Dampak dari gangguan atau penyakit di saluran pencernaan khususnya di usus mampu menghambat penyerapan zat gizi yang dibutuhkan oleh tubuh sehingga memberikan risiko lebih tinggi untuk terserang penyakit dan tidak dapat menjalankan fungsi sebagaimana mestinya.

Gangguan penyakit usus di sistem saluran pencernaan yang paling sering ditemukan adalah yang disebabkan oleh intoleransi makanan. Kondisi intoleransi makanan adalah respons sistem pencernaan manusia ketika ada makanan atau minuman yang tidak dapat dicerna masuk ke dalam tubuh.

Kondisi ini berbeda dengan alergi makanan karena pada kasus alergi makanan sistem kekebalan tubuh manusia akan bereaksi dan melawan benda asing yang masuk ke dalam tubuh, salah satunya adalah makanan atau minuman, yang dianggap berbahaya.

Intoleransi laktosa adalah salah satu contoh intoleransi makanan yang dialami oleh manusia dimana ketidakmampuan usus untuk mencerna laktosa dari susu disebabkan oleh tidak adanya enzim laktase untuk mencerna dan mengubah laktosa, salah satu jenis karbohidrat disakarida, menjadi bentuk lebih sederhana, yaitu glukosa dan galaktosa.

Usus Halus

Photo :
  • pixabay.com

Kasus intoleransi laktosa banyak ditemukan di Indonesia Bahkan pada tingkat Asia, memiliki kecenderungan lebih berisiko untuk mengalami intoleransi laktosa. Diperkirakan di Asia Tenggara termasuk Indonesia, sekitar 80% penduduknya mengalami intoleransi laktosa.

“Di Eropa, prosentase penderita intoleransi laktosa pada ras kaukasia lebih rendah sekitar 25%. Hal ini disebabkan, karena faktor genetis keturunan dimana secara budaya konsumsi susu orang Asia lebih lama menerima kebiasaan minum susu sapi jika dibandingkan dengan orang Eropa,” ungkap dr Arif Sabta Aji, Ahli Gizi.

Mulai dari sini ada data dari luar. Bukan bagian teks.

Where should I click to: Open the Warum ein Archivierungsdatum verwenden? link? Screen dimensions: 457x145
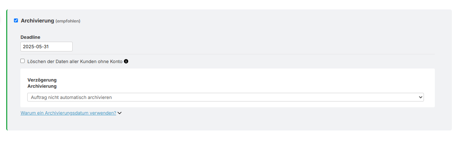click(68, 113)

Heboh Aksi Mandi Susu di Boyolali, Mentan Wajibkan Industri Serap Susu dari Peternak Lokal

Tingginya konsumsi susu di Eropa disebabkan karena mereka tinggal di geografis yang lebih jarang terkena paparan sinar matahari sehingga anjuran cukup konsumsi susu dilakukan untuk memenuhi kebutuhan vitamin D dan zat gizi lainnya.

Berbeda dengan orang yang tinggal lebih dekat dengan garis khatulistiwa karena lebih banyak terpapar sinar matahari. Kondisi ini menyebabkan masih belum banyak orang yang memiliki enzim laktase yang cukup untuk mampu mencerna laktosa dari susu.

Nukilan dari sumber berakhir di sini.